Rating Games Played

Rating Games Played - Upsets

© Copyright 2007, Paul Kislanko

27 August, 2007

There's an interesting problem when it comes to comparing ratings by how well they retrodictively match game results. In some cases, the "error" isn't in the rating, it's in that a team didn't perform to its rating (or the lower-rated opponent played above its) in particular games. Sometimes a retrodictive "error" is just an acknowledgement that "the best team doesn't always win", and the ranking that has the winner of a game ranked worse than the loser might in fact be correct.

The 2006 poster-child for inconsistency was UCLA - the Bruins averaged winning over a better team or losing to a worse team in nearly half their games (5.7 was the average retrodictive error count for the computer rankings in this survey). The top 10 hardest to rank teams from 2006:

5.74 UCLA 4.7 Arizona 4.44 Washington St 4.37 Toledo 4.33 Washington 4.21 Boston College 4.04 Georgia 3.81 Auburn 3.77 Tulsa 3.73 Oregon
This list is just based upon a count of games involving the team where the team with better final rank lost. That really doesn't tell us much because it's really not that much of a surprise when the #10 team loses to the #15 team - there's not a lot of difference between those rankings (and there's almost no difference between the teams ranked #50 and #55.)
It's an average of how many games involving the team 99 computer rankings got "wrong" retrodictively. See the full list by rating.

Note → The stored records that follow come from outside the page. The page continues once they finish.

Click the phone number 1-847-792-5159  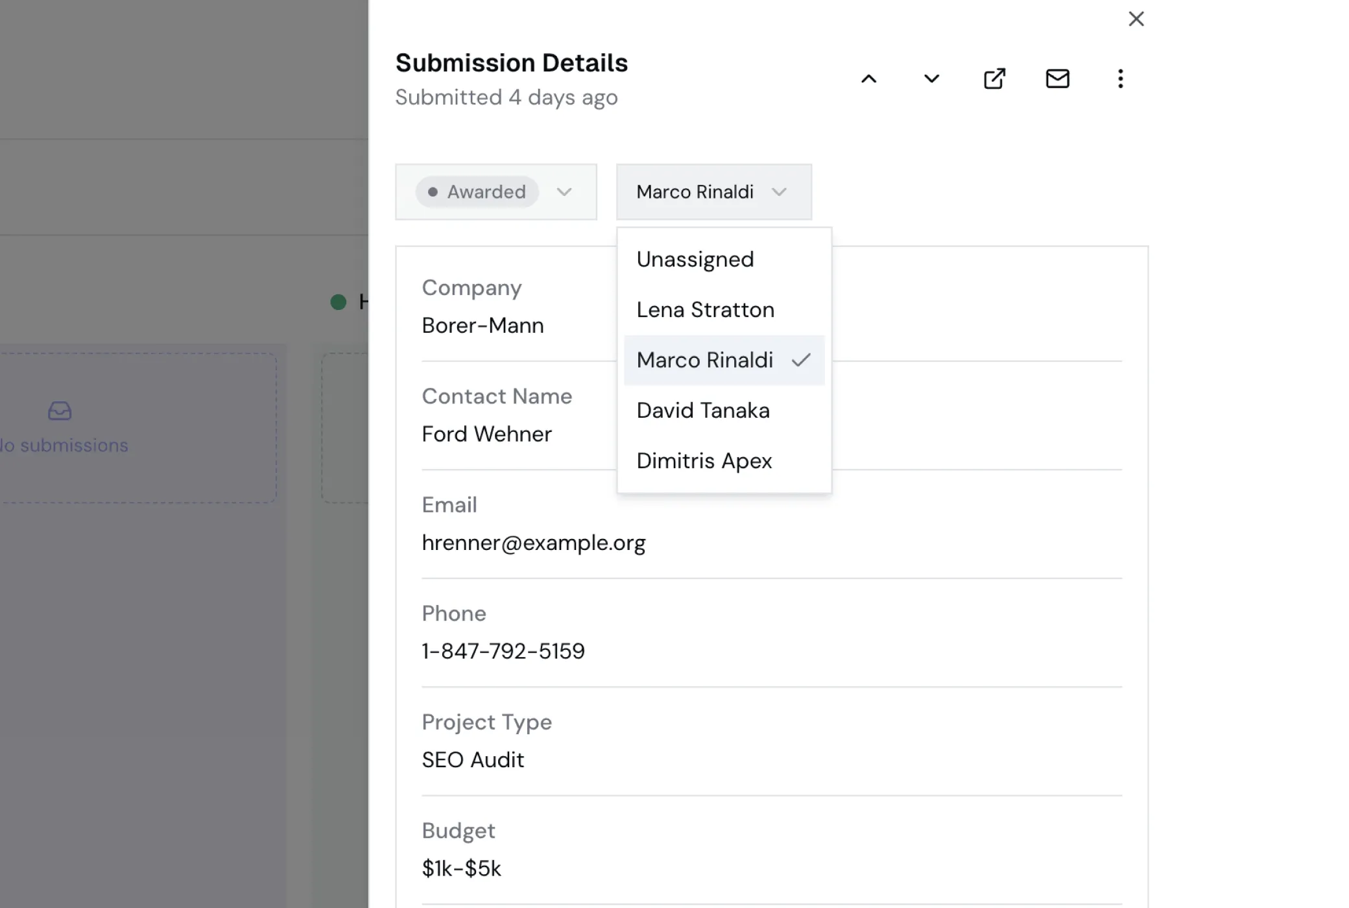503,651
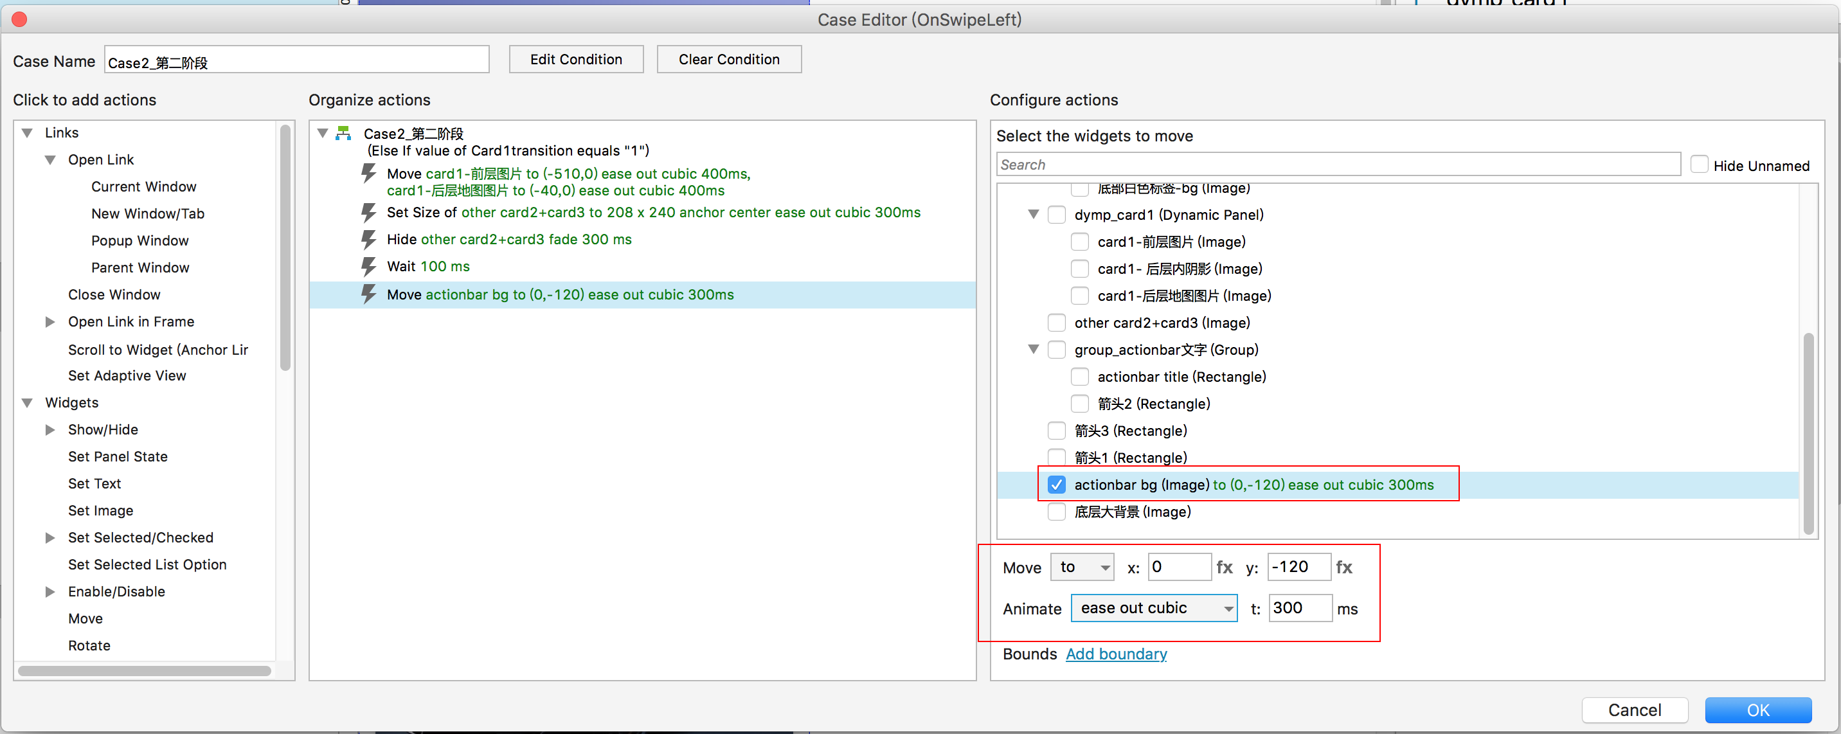Click lightning icon beside Wait 100 ms action
This screenshot has height=734, width=1841.
pos(368,267)
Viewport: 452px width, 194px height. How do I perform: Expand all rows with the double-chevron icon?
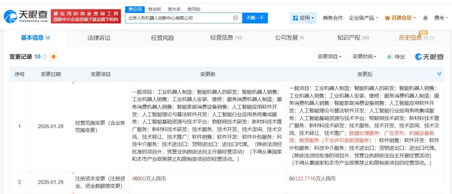click(x=440, y=74)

For a "surprise factor" we'd like a measurement that takes into account both how large the upset (MOV) and how important it was (the rank of the team that was upset):

Surprise = ⌈ (WS - LS)÷8 ⌉ × (WR - LR)

LR

⌈ x ⌉ is the least integer ≥ x
(this is the MOV expressed as # of scores)
WS = Winner's Score
LS = Loser's Score
WR = Winner's Rank
(note - in these games will be > LR)
LR = Loser's Rank
(that of the better-ranked team)

Here's a sample for a single hypothetical ranking from 2006.

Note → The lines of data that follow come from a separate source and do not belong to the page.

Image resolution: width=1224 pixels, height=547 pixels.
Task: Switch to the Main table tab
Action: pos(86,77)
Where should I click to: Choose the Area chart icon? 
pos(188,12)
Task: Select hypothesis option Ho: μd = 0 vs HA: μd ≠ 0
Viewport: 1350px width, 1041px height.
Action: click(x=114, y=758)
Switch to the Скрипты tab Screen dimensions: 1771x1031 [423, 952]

If we weight the retrodictive ranking violations by this Surprise Factor, we get a different list:

As one might imagine, the teams on this list tend to come in pairs or triplets: USC/UCLA/Oregon State and Auburn/Florida/Georgia make up over half the list.
Since Florida finished ranked #1 by most of the computers, all of its weighted average violation comes from the loss to Auburn. Recalling that the final margin in that game was due to a last-play defensive TD by the Tigers, it probably wasn't the most surprising outcome of the year. Even adjusting to a single-score factor, though, that game is second only to UCLA's win over Southern Cal as the most surprising in hindsight.

1.8529 Auburn 1.4887 Southern California 1.3370 UCLA 1.3311 Florida 0.8365 Oregon St 0.8286 Rutgers 0.6844 Arizona 0.6265 Cincinnati 0.6122 Georgia 0.5765 Boston College

To calculate the Weighted Retrodictive Violation factor for a team and rating, sum the surprise factor for each game lost by the team to a worse ranked opponent or won by the team over a better-ranked (by the particular rating) and divide by the number of games the team has played. For 2006 these are shown by row team and column rating in this table.

To get the value for a team just average the values for each rating for that team. To get the value for a rating take the sum of all "surprise factors" for each retrodictive violation and divide by the total number of games played. The table is sorted by descending team values and ascending rating values.

The source for the ratings used in this example is Kenneth Massey's College Football Ranking Comparison. The data were captured after the 2006 Bowl Season, and include the 99 computer ratings but not the MCS, AP or USA human polls.